На обратном пути я ожидал какого-нибудь подвоха, но всё прошло гладко. Пистолет вернули без вопросов и тем же путём меня провели в кабак.

Оказавшись на улице, я обошёл квартал по периметру. Тут находилось несколько слепленных друг с другом зданий, в каждом имелась подворотни, ведущие в лабиринт дворов, множество магазинчиков и парадных дверей. Где конкретно жил Смит, понять оказалось невозможно. Я даже вход в бордель не нашёл. Никаких ориентиров. Ну и забурился же этот гад.

Ну вот и наладили контакт. Теперь опять ждать.

Со следующего понедельника начиналась экзаменационная неделя, а потом — каникулы. Было бы неплохо, если на этот период выпадет пара заказов. Но прежде мне предстояли две важные встречи. Одна — с Тимофеем Марковичем, вторая — с Трубецким. И это если не считать еженедельного собрания у Шереметьевых, которые я тоже почти не пропускал.
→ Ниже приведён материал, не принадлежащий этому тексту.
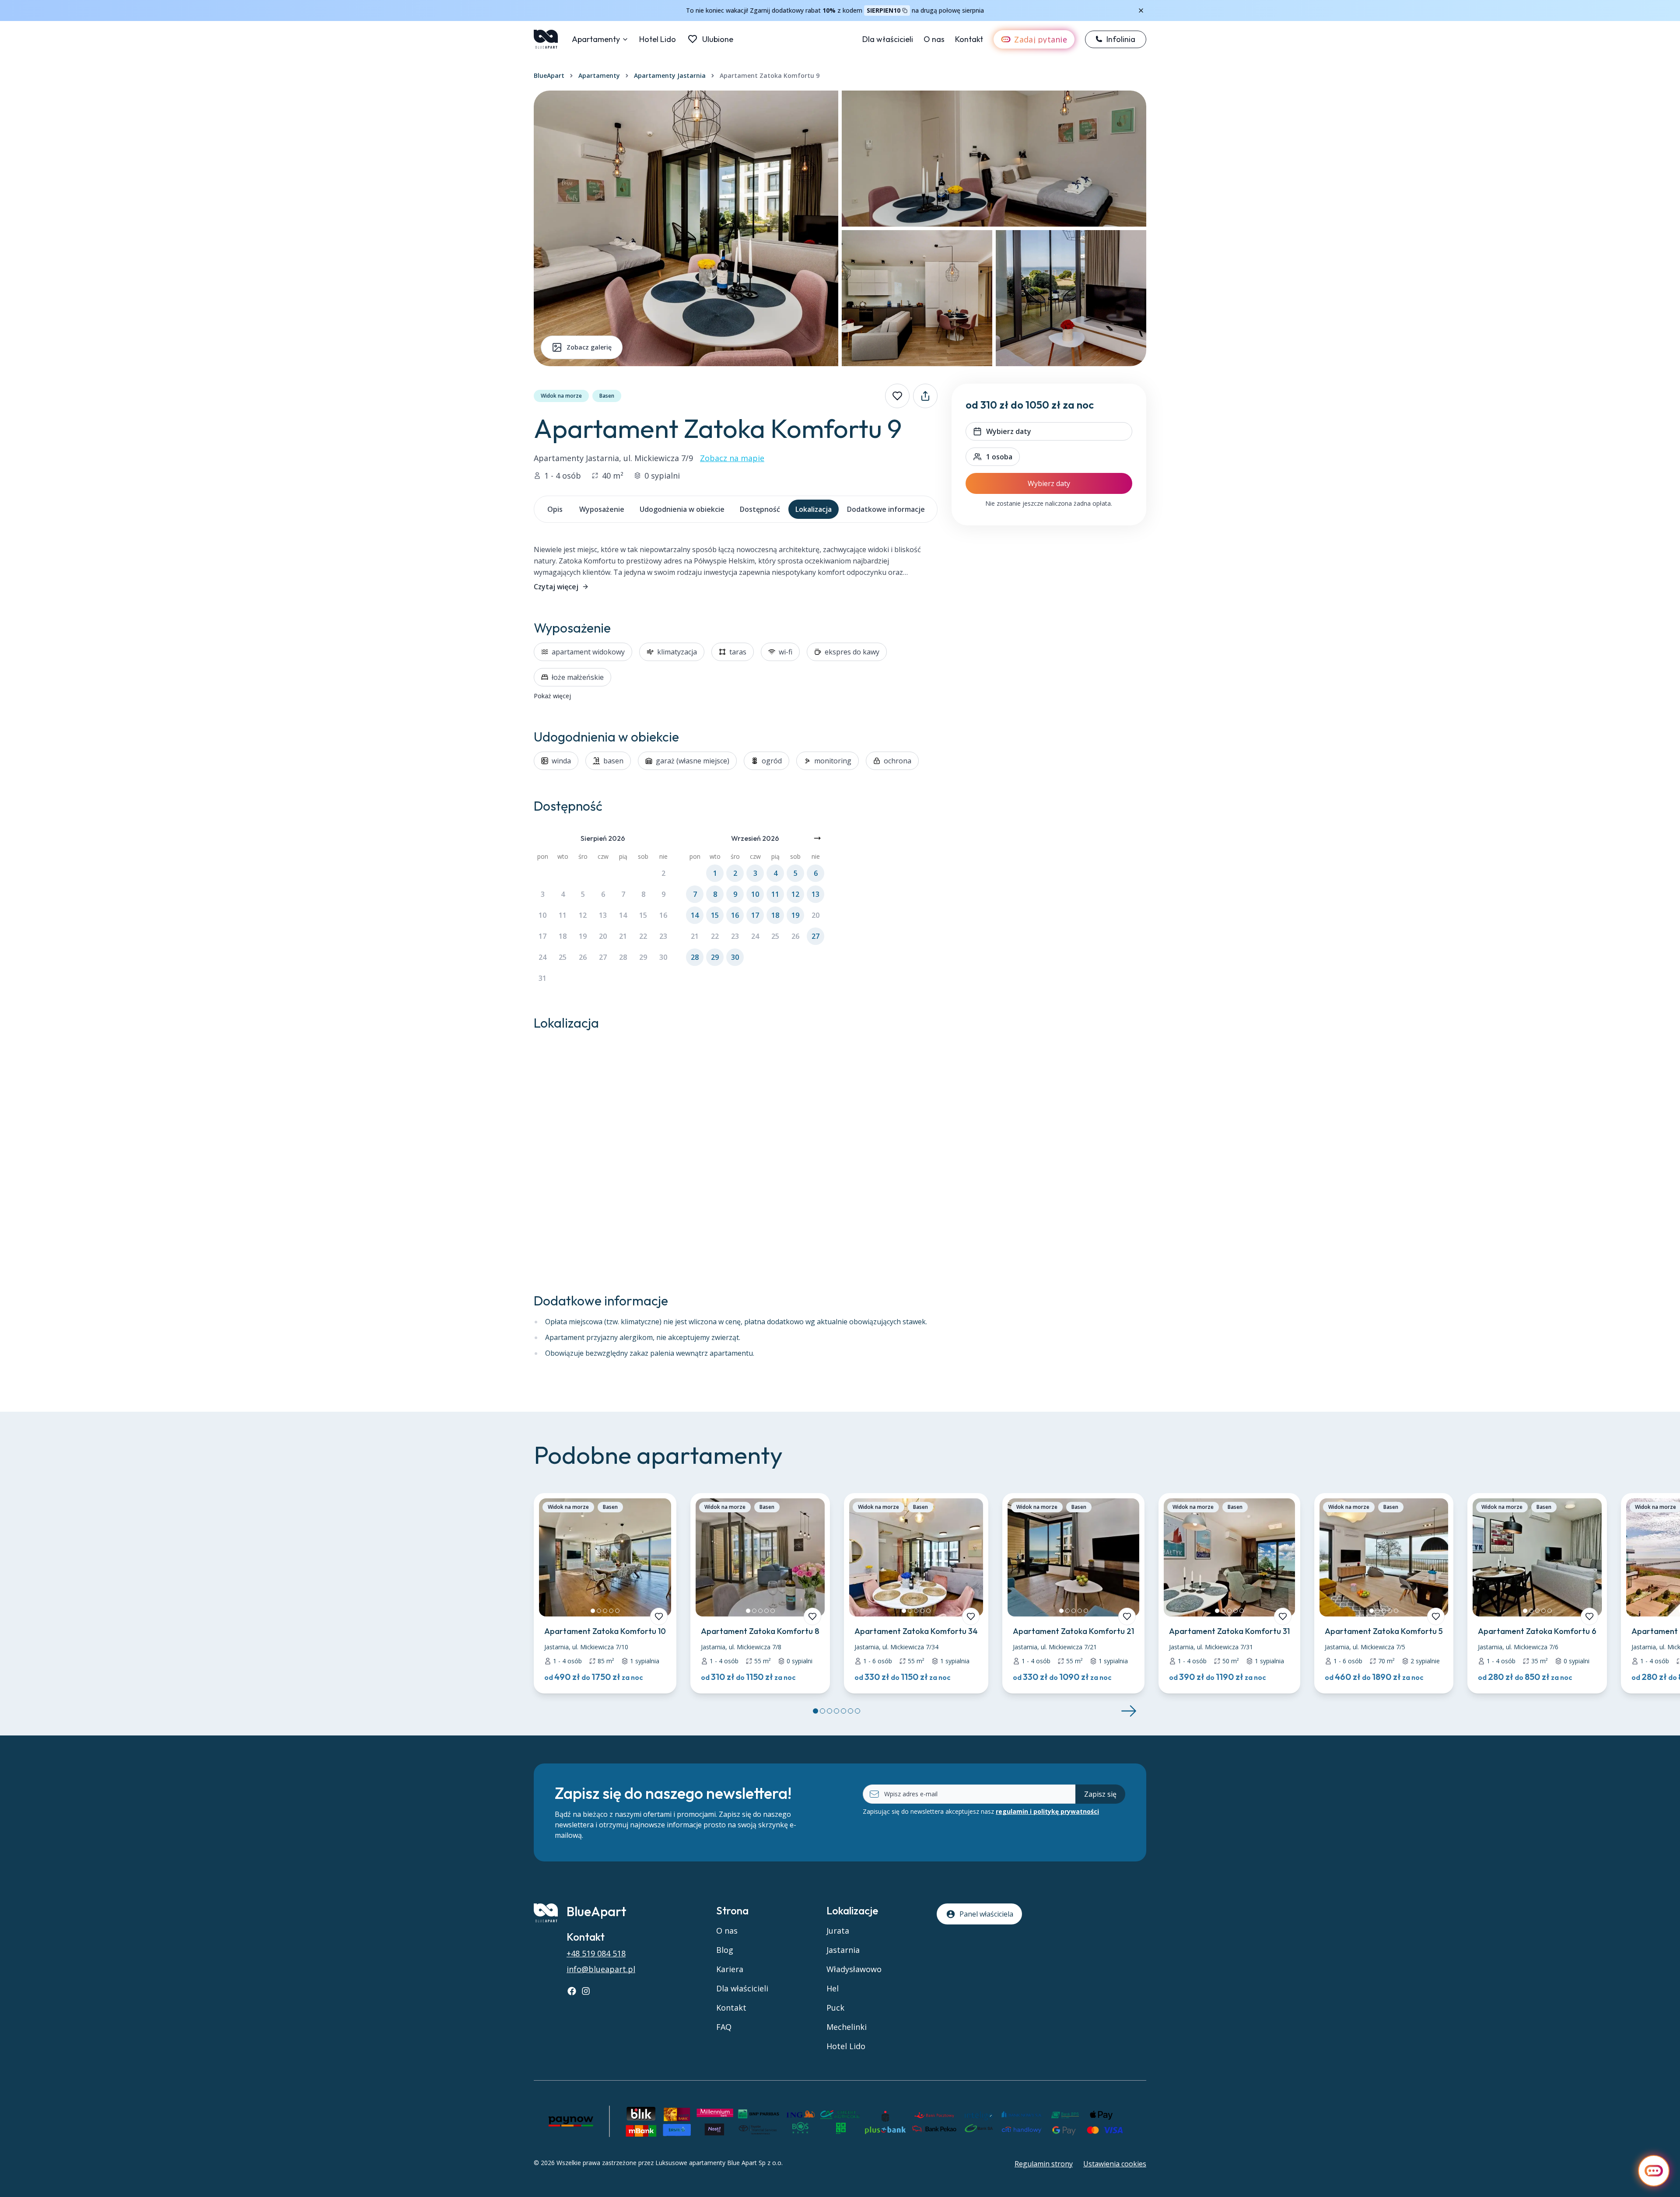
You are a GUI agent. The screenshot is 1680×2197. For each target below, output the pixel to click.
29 (643, 957)
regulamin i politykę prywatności (1047, 1811)
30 (663, 957)
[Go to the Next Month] (817, 838)
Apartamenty (596, 39)
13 (603, 915)
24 (542, 957)
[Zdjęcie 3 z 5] (605, 1611)
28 (623, 957)
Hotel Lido (657, 39)
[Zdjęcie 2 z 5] (599, 1611)
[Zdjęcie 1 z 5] (593, 1611)
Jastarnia (843, 1950)
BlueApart (549, 75)
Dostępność (760, 509)
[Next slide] (1128, 1710)
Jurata (837, 1930)
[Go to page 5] (843, 1711)
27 (603, 957)
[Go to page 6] (850, 1711)
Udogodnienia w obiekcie (682, 509)
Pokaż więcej (552, 696)
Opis (555, 509)
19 (583, 936)
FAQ (724, 2027)
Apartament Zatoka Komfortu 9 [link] (769, 75)
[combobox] (993, 457)
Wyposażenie (601, 509)
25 (563, 957)
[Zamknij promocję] (1141, 10)
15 (643, 915)
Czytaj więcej (556, 586)
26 (583, 957)
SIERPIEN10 (883, 10)
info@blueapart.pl (601, 1969)
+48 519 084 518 (596, 1953)
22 (643, 936)
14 (623, 915)
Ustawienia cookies (1114, 2164)
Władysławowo (854, 1969)
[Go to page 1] (815, 1711)
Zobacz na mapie (732, 458)
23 (663, 936)
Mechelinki (846, 2027)
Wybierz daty (1049, 483)
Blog (724, 1950)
Встреча с Тимофеем Марковичем прошла почти так же, как и в первый раз. Я пообедал с ним и его супругой, затем мы с дядей уединились в гостиной, и вот тут-то он и рассказал, из-за чего подрался с моим отцом. Оказывается, батя сбрендил ещё до ранения. Он расстроился из-за моего непослушания, приехал к Тимофею Марковичу и обвинил в том, что тот якобы внушил мне вредные идеи и побудил пойти против родительской воли. Он начал грубить, дядя пытался прогнать его, но тот уходить не желал, и тогда были сказаны роковые слова.
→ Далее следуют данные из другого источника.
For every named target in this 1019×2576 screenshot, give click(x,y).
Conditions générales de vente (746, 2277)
— Да уж, — покачала я головой. — У отца совсем крыша поехала. Мне жаль, что вы пострадали из-за его дурости.

— Алексей, — строго произнёс Тимофей Маркович. — Что бы он ни сделал, он — твой отец, он растил и воспитывал тебя. Отнесись к нему с должным почтением.
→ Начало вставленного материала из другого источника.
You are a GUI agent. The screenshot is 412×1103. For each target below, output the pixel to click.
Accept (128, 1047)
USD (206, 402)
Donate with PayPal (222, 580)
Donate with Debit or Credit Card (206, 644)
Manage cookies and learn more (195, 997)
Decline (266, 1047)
— Моё мнение останется неизменным. Он упрям и себялюбив. С ним и раньше невозможно было договориться, а последний раз, когда мы общались, он и вовсе обозвал меня бесом. Смотрел так, словно убить хочет. Теперь он для меня — чужой человек.

— Жаль, что так случилось. Он упрям — ты прав. Это и губит его.

Дядя расспросил о моей жизни и о том, как мне удалось снять квартиру (я придерживался версии, что занял денег у друзей), а когда я собирался уходить, вручил увесистую кожаную папку с машинописными листами.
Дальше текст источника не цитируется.